In Shavei Zion machte sich Amos Fröhlich aber nicht nur als Tierarzt einen Namen: Er gehört auch zu den Chronisten der Siedlung - schließlich ist war er vom ersten Tag an dabei. Er sicherte wertvolle Zeugnisse aus der Geschichte des Dorfes und auch aus Rexingen – denn ohne die württembergische Vorgeschichte wäre auch Shavei Zion nicht denkbar. Amos Fröhlich dokumentierte also auch untergegangene Welt jüdischen Lebens im heutigen Baden-Württemberg.
 
Seit vielen Jahren nun organisiert Amos Fröhlich in Shavei Zion Führungen und empfängt Gäste – und hier kommt nun seine Rolle als Kulturvermittler ins Gespräch. Denn regelmäßig begleitet er auch deutsche Besuchergruppen durch die Siedlung. So gehört es zum Beispiel bei Israel-Reisen der Landeszentrale für politische Bildung zum festen Programm, dass Amos Fröhlich durch Shavei Zion führt und ausgiebig mit den Gästen diskutiert.
 
Als ständiger Pendler zwischen Kontinenten und Kulturen hat er aber auch in Deutschland schon vielen Menschen von seinen Erfahrungen und den seiner Familie erzählt. Vor allem in Rexingen, der Heimat seiner Eltern und Großeltern, hat er bleibende Spuren hinterlassen. Seit es dort den Träger- und Förderverein Alte Synagoge gibt, hat Amos Fröhlich unzählige Vorträge gehalten, vor Schulklassen gesprochen und Schüleraustausche organisiert und begleitet. Im Rexinger Synagogenverein engagiert er sich auch im hohen Alter noch als Beiratsmitglied.
 
Was aber motiviert Amos Fröhlich zu diesem Engagement? Man kann es vielleicht mit wenigen Worten zusammenfassen: Amos Fröhlich geht es darum, Wissen und Erfahrungen weiterzugeben. Denn die Vergangenheit darf nicht vergessen werden, wenn man die Lehren für die Gegenwart ziehen will. Er ist ein Kämpfer für Toleranz und die Verständigung zwischen Religionen, Kulturen und Nationen.
 
Bei all dem ist Amos Fröhlich ein ruhiger und bescheidener Mensch, er braucht dafür keine großen Erklärungen und Theorien, er geht von einem Grundsatz aus, der so einfach ist, dass er eigentlich selbstverständlich sein müsste - es leider aber nicht ist: Man kann Menschen nur nach ihren Taten beurteilen - nicht nach der Gruppe, zu der sie gehören. Denn pauschale Verurteilungen oder Schuldzuweisungen waren noch nie ein Weg zum Frieden.
 
An seinem ganz persönlichen Werk der Vermittlung arbeitet Amos Fröhlich seit Jahrzehnten: Unaufgeregt, aber beharrlich.
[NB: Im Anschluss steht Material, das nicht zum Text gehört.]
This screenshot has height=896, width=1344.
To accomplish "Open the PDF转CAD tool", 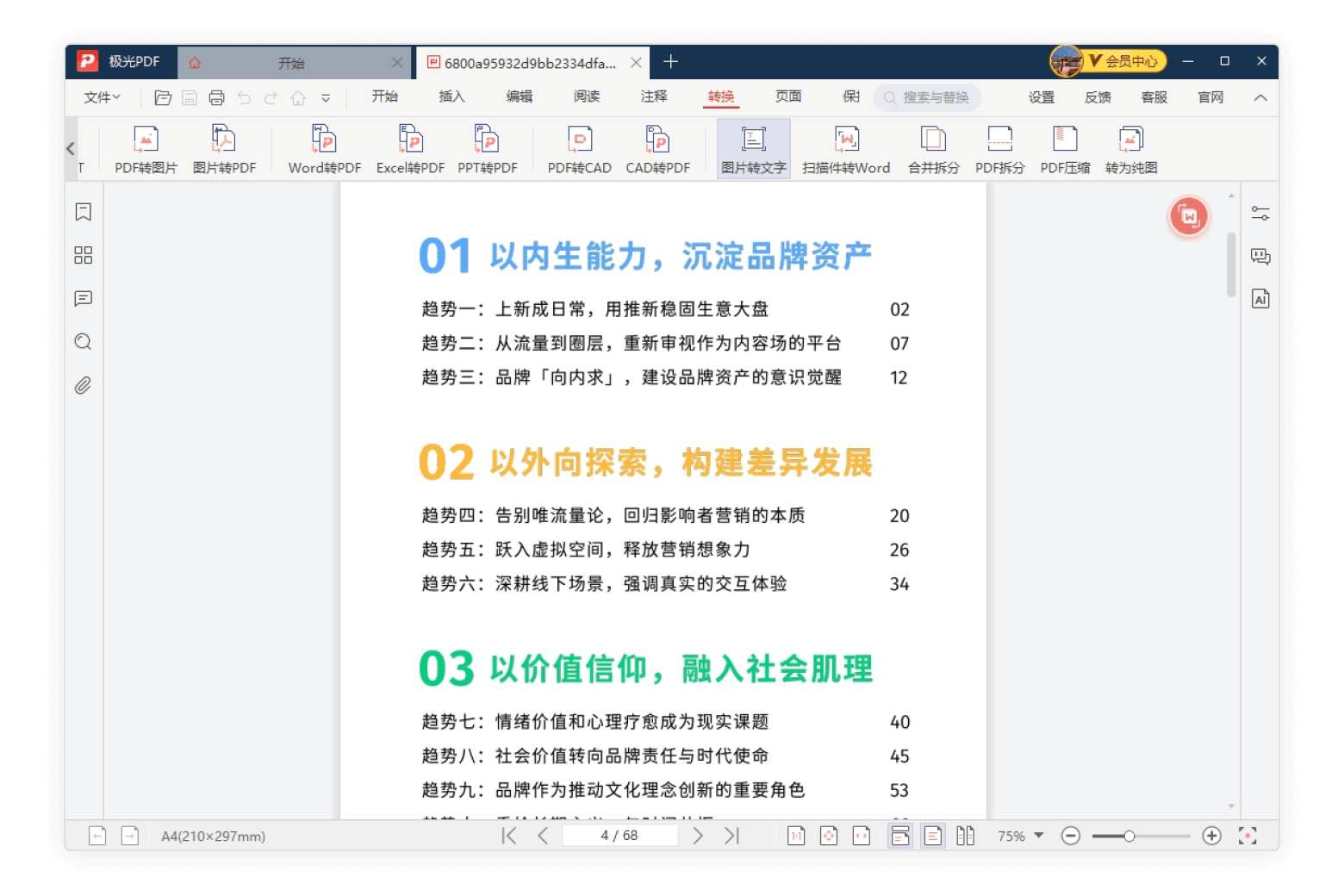I will tap(579, 149).
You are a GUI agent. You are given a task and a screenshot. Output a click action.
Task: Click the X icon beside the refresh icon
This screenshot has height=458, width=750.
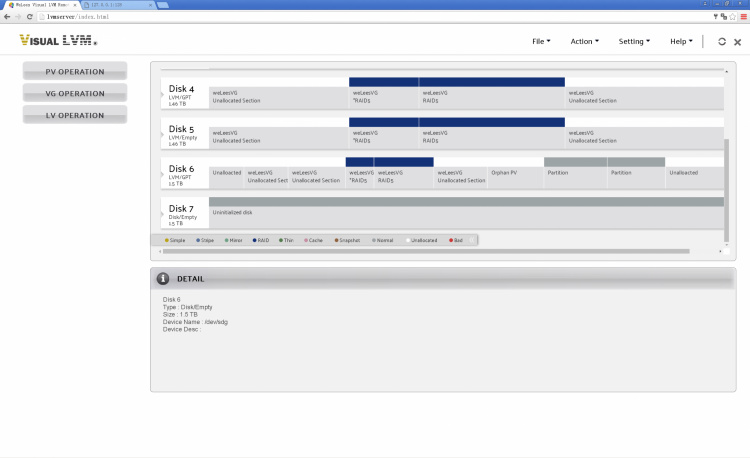click(x=737, y=42)
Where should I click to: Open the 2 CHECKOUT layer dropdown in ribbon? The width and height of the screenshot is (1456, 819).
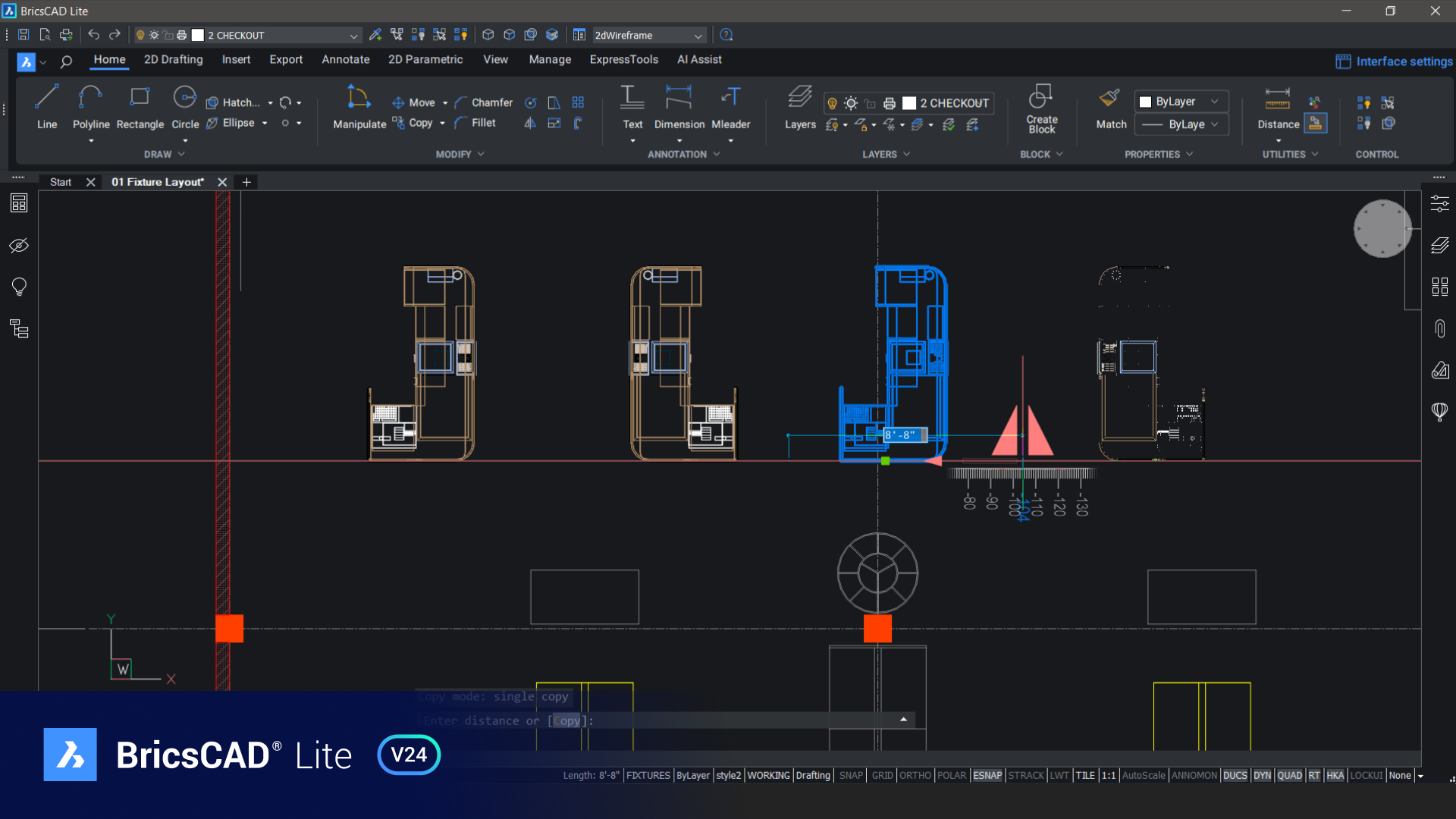point(952,103)
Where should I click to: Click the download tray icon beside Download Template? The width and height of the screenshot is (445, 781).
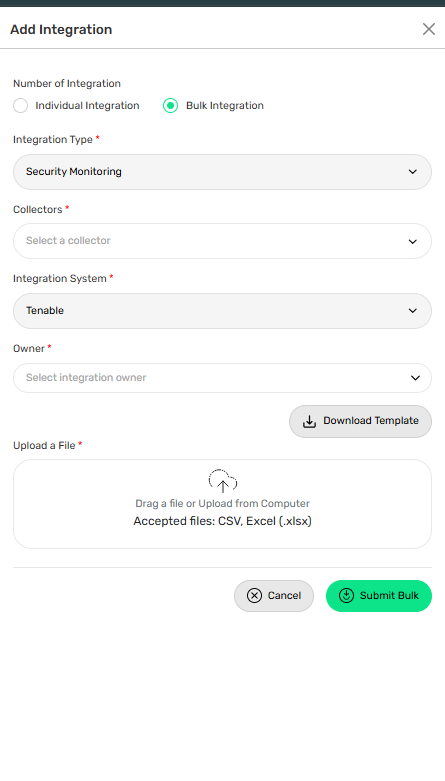[x=309, y=421]
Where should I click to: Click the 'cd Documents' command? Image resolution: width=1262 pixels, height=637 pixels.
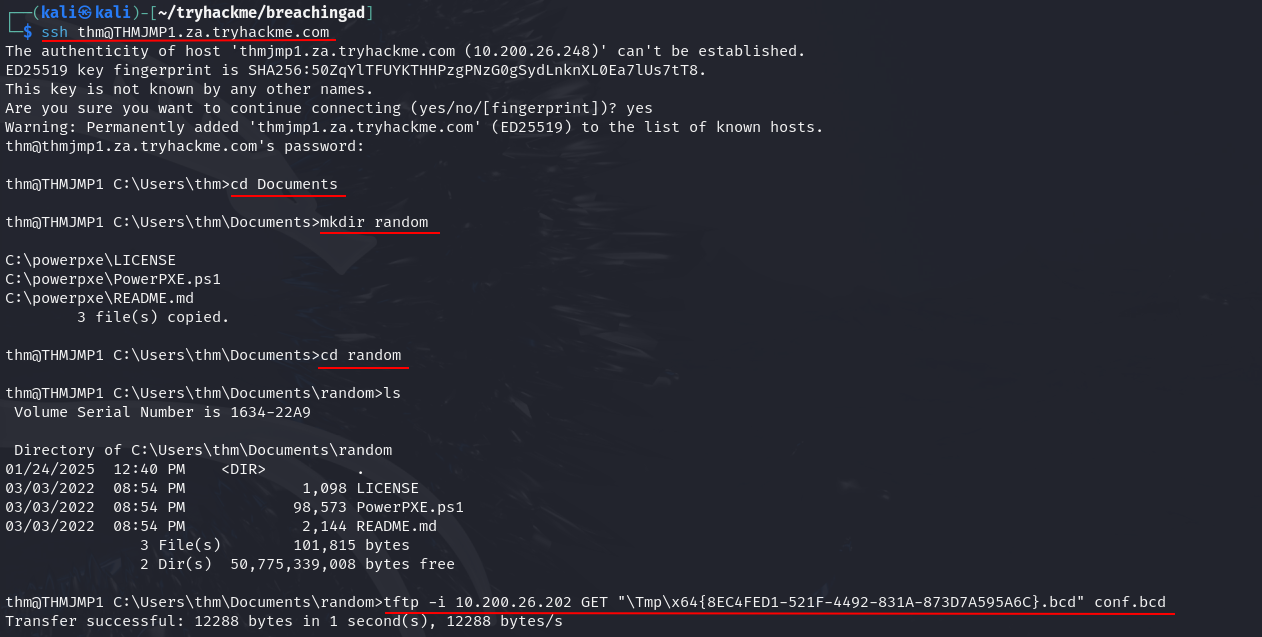(284, 184)
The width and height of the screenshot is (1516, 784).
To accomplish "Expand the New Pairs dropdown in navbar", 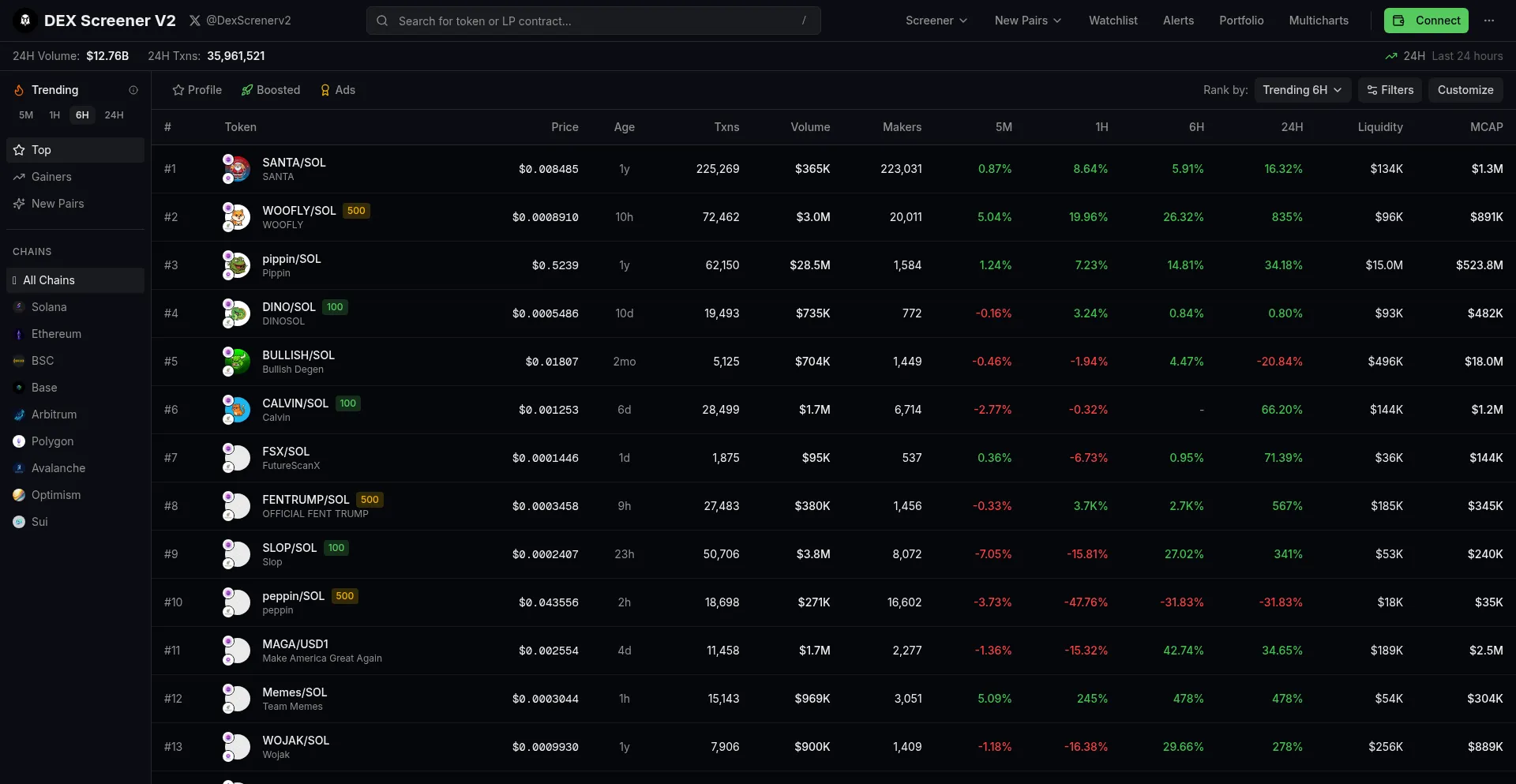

Nüchtern, aber eindringlich. Und auf diese Weise hat er in all den Jahren zahlreiche Menschen bewegt und somit auch erreicht. Er leistet im schweren Feld der Völkerverständigung wertvolle Basisarbeit.
 
Wie schon sein Vater Julius ist Amos Fröhlich bis heute unserer Stadt tief verbunden – der Stadt, die er mit Kindheitserinnerung verbindet, in der jeden Winkel kennt, über die er mehr weiß als viele Menschen, die ihr ganzes Leben hier verbracht haben. Hier hat er Freunde, mit denen er seit Jahrzehnten in Kontakt steht,  teils seit Kindertagen.
 
Es freut mich daher ganz besonders, dass sein Geburtsort Tuttlingen auch der Ort ist, an dem Amos Fröhlich heute diese außergewöhnliche Ehrung erhält. Und auch Tuttlingen ist stolz darauf, dass Sie, lieber Amos Fröhlich, ein Sohn unserer Stadt sind.
 
Im Namen des Bundespräsidenten der Bundesrepublik Deutschland übergebe ich Ihnen, Amos Fröhlich, nun das
 
Verdienstkreuz am Bande des Verdienstordens der Bundesrepublik Deutschland
 
Herzlich Glückwunsch.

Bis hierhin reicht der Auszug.